
    Some of the working dog mixes are quite good when you look at the content, but most of the supermarket stuff I wouldn't feed a rat on!

    The other factor is value in nourishment for money paid, and pet food is near as dear as decent human food and someties appreciably dearer protein per pound.

    Chickens are dirt cheap, and a dog doesnt need a fine wine sauce, just roasted and pulled apart from the bones, and careful late-shopping has got me chickens down to 50p, quickly cooked and froz! I don't overdo liver, though cheap, I worry a bit about building up chemicals a dog's liver cannot handle; but kidney, heart, and any meat that is knocked down at the end of a supermarket day can be easily bulk-cooked and frozen. Sausages are now dirt cheap as is supermarket mince. In addition, dogs generally eat most vegetables.
    Plain meal for dogs can be good, but mine also get potato, pasta, (that's dirt cheap too!), or whatever is going.

    Dogs taste varies as well, one of my current pair is keen on apple cores, grapes and bananas, whilst the other sees that as beneath her.

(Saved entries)
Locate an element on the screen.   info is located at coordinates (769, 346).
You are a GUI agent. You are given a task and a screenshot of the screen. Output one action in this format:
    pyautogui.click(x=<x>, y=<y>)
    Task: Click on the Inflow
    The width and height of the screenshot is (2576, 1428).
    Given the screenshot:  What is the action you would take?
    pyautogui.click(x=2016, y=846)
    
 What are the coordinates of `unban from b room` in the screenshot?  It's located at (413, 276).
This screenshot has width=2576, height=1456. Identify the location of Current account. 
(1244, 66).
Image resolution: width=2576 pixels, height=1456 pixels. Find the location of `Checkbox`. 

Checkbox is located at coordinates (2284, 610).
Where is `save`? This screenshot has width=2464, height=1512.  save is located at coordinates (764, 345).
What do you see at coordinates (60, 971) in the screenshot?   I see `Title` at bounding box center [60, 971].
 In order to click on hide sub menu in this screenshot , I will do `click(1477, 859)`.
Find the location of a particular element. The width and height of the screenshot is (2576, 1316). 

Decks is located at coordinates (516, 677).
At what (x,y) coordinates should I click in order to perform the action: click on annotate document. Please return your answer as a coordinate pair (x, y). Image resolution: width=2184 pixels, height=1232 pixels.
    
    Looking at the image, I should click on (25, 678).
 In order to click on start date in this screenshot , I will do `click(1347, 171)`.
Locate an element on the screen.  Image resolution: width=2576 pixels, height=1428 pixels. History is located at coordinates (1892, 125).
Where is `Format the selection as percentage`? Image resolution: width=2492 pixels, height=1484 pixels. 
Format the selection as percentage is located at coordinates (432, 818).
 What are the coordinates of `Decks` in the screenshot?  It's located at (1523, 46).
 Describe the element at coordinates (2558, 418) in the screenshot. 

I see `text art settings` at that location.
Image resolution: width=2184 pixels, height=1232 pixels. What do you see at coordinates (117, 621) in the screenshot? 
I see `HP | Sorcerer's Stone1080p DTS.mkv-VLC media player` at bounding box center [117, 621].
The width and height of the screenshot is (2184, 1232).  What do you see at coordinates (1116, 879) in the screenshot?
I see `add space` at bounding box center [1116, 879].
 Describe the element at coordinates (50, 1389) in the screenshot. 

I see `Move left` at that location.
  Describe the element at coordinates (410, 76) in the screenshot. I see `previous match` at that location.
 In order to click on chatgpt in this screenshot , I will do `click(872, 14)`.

- _What to produce_
Please give the lowest price for a chicken that careful late shopping has achieved, according to the text on feeding dogs.

- _Your response_
50p